**Work instruction**
The answer must restate the listing word for word, without its images.

-- -- --

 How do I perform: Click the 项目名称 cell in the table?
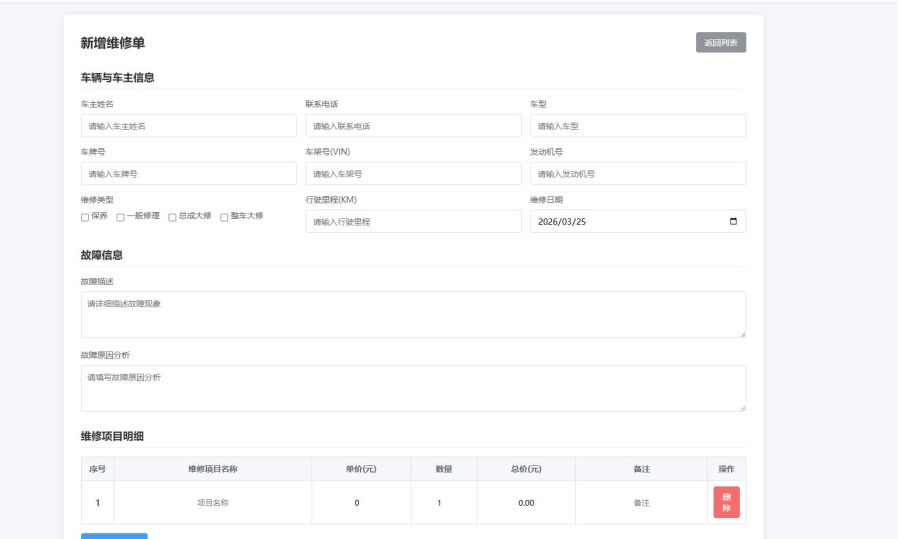click(212, 503)
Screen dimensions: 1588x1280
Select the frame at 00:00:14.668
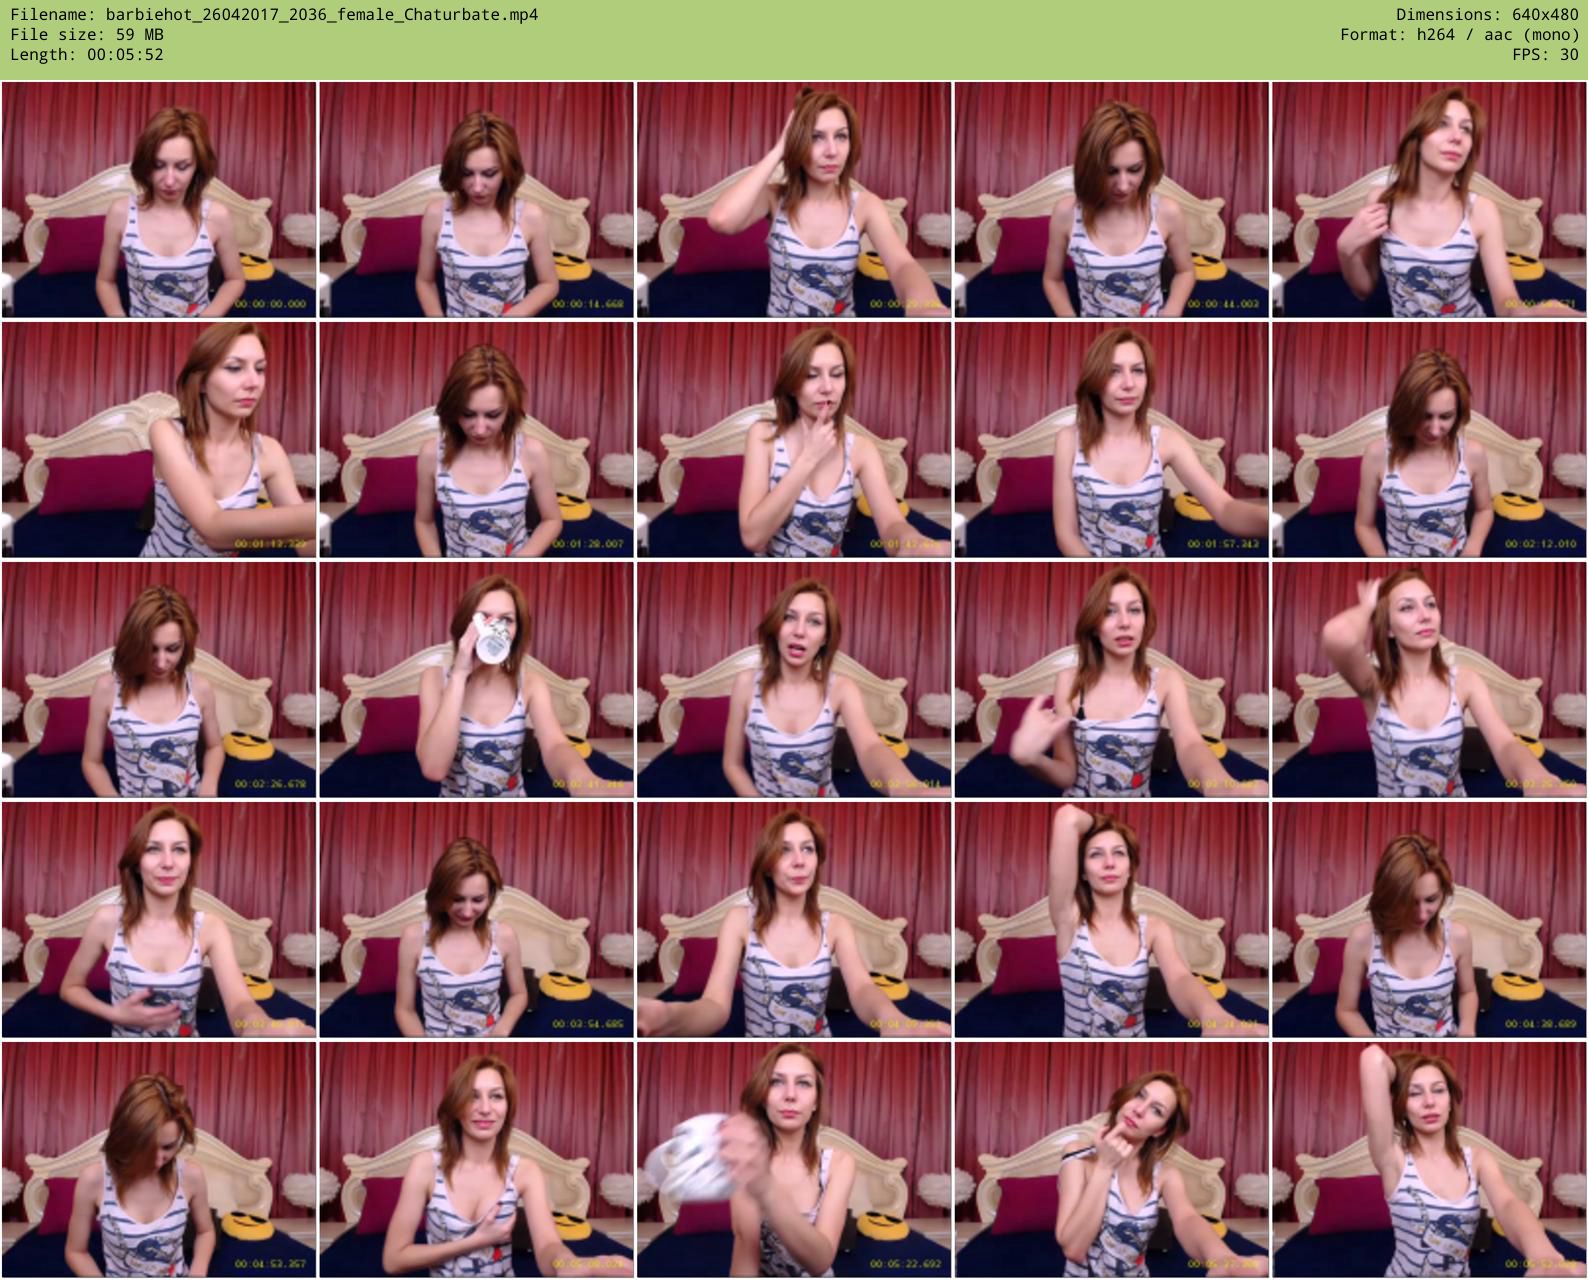coord(476,200)
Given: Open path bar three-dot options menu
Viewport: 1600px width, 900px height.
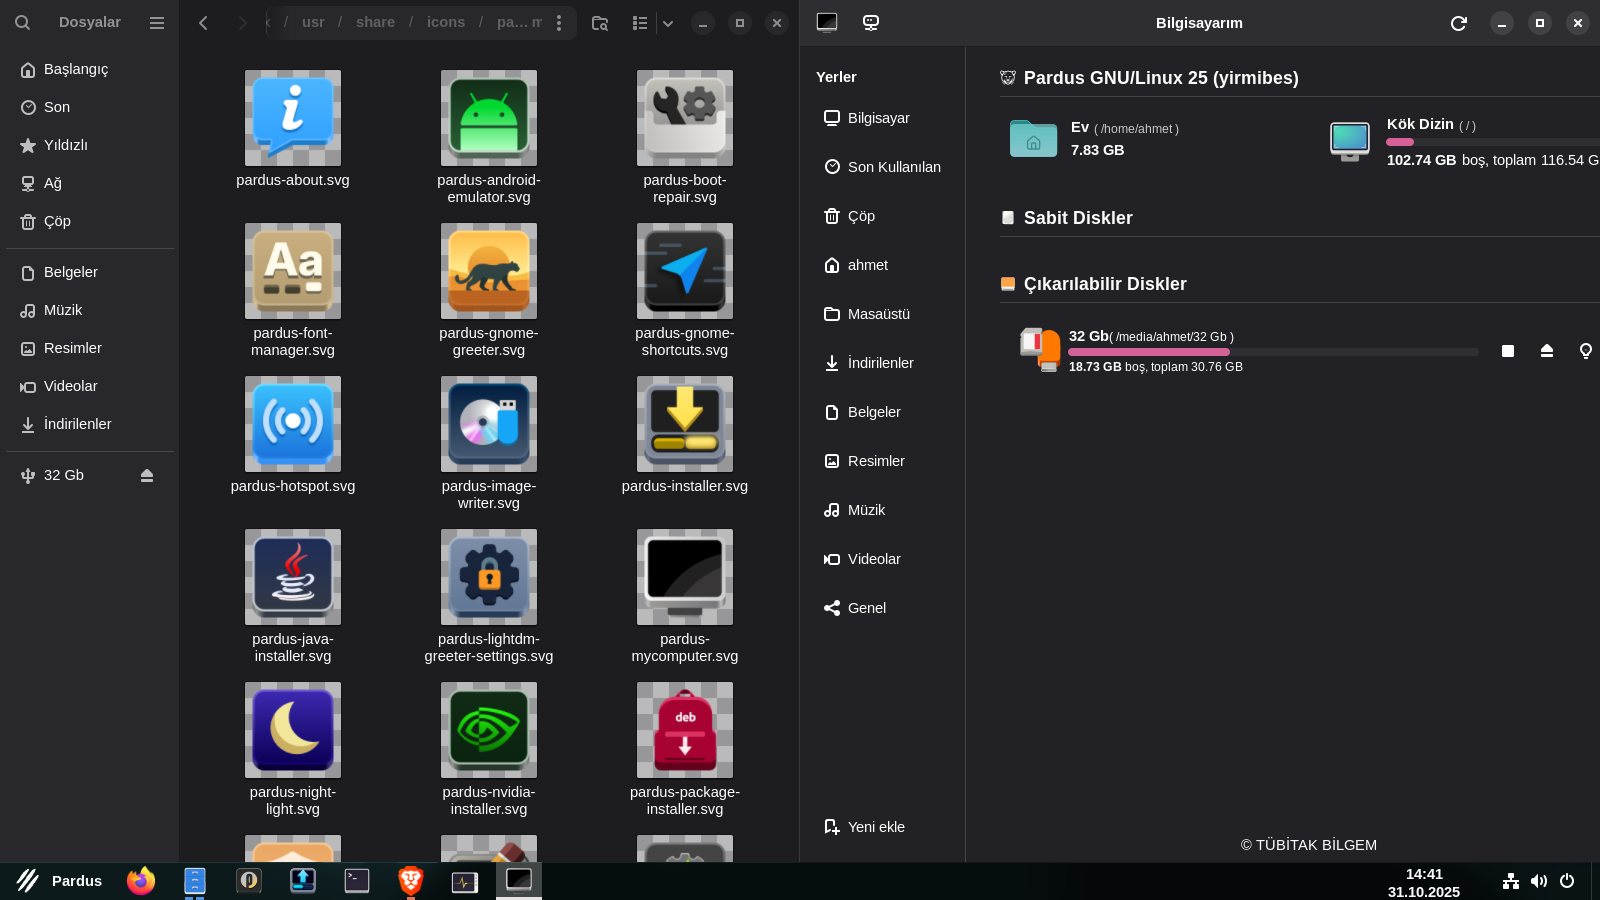Looking at the screenshot, I should (x=559, y=23).
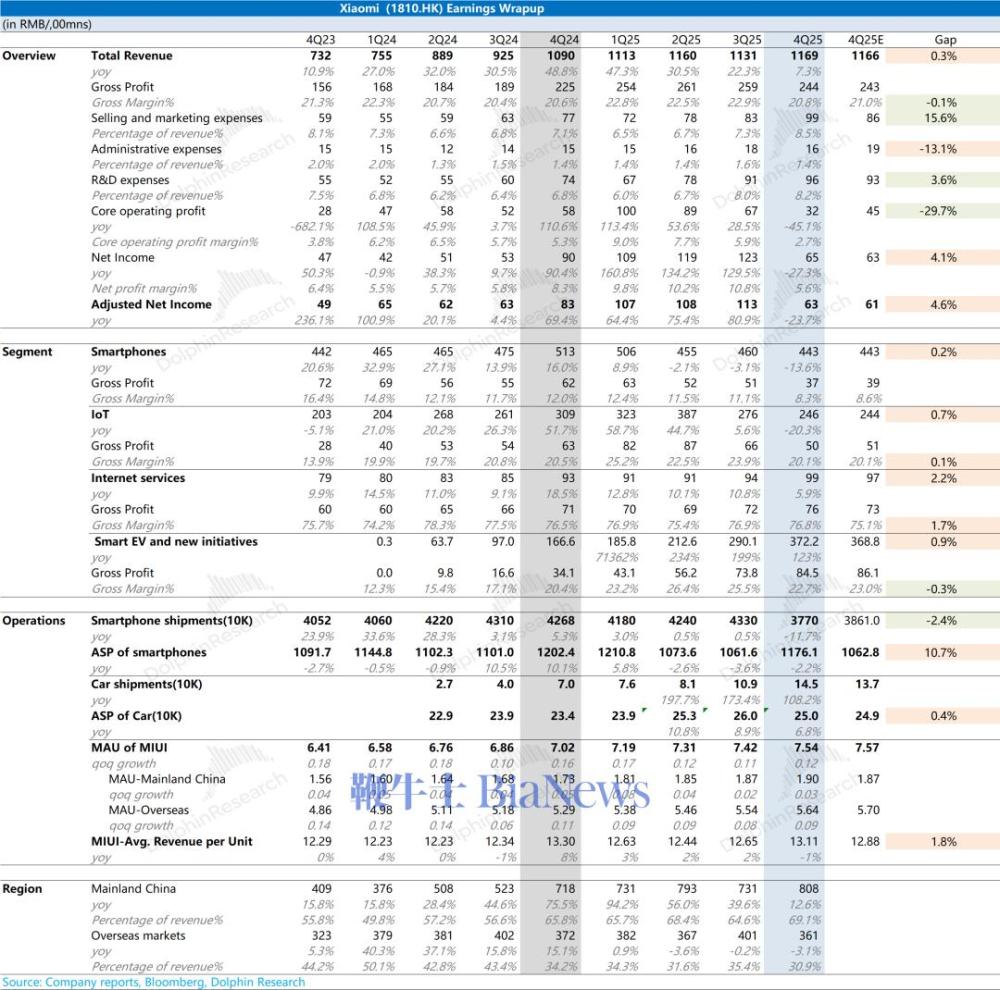Click the Operations section label
Viewport: 1000px width, 990px height.
(33, 621)
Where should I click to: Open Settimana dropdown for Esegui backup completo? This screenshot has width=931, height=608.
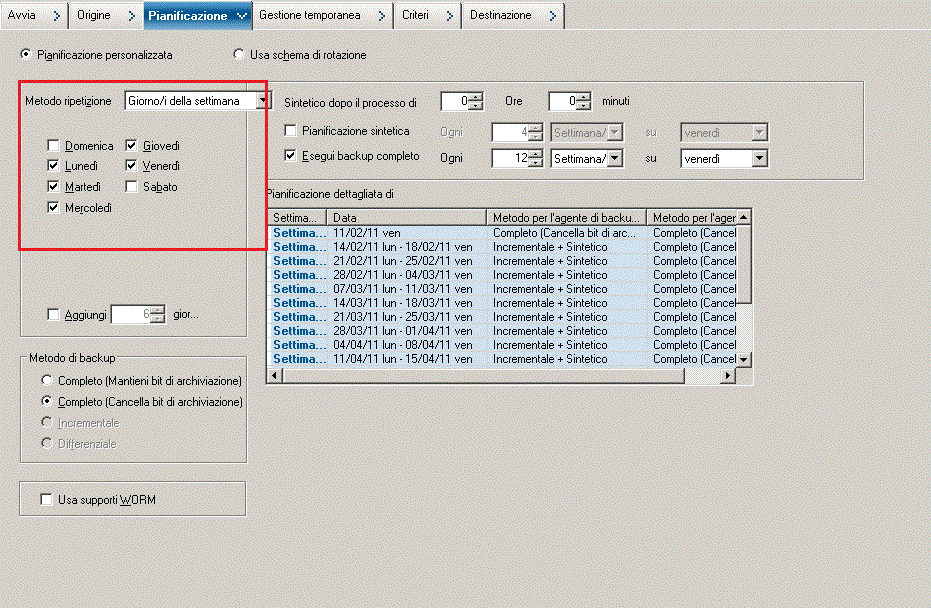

-- -- --

**Task result**
 How do I perform: Click the 项目名称 cell in the table?
click(212, 503)
Screen dimensions: 1588x1280
Select the frame at 00:00:14.668
coord(476,200)
Given: Open path bar three-dot options menu
Viewport: 1600px width, 900px height.
Looking at the screenshot, I should (x=559, y=23).
Click the Operations section label
Viewport: 1000px width, 990px height.
(33, 621)
Where should I click to: Open Settimana dropdown for Esegui backup completo? This screenshot has width=931, height=608.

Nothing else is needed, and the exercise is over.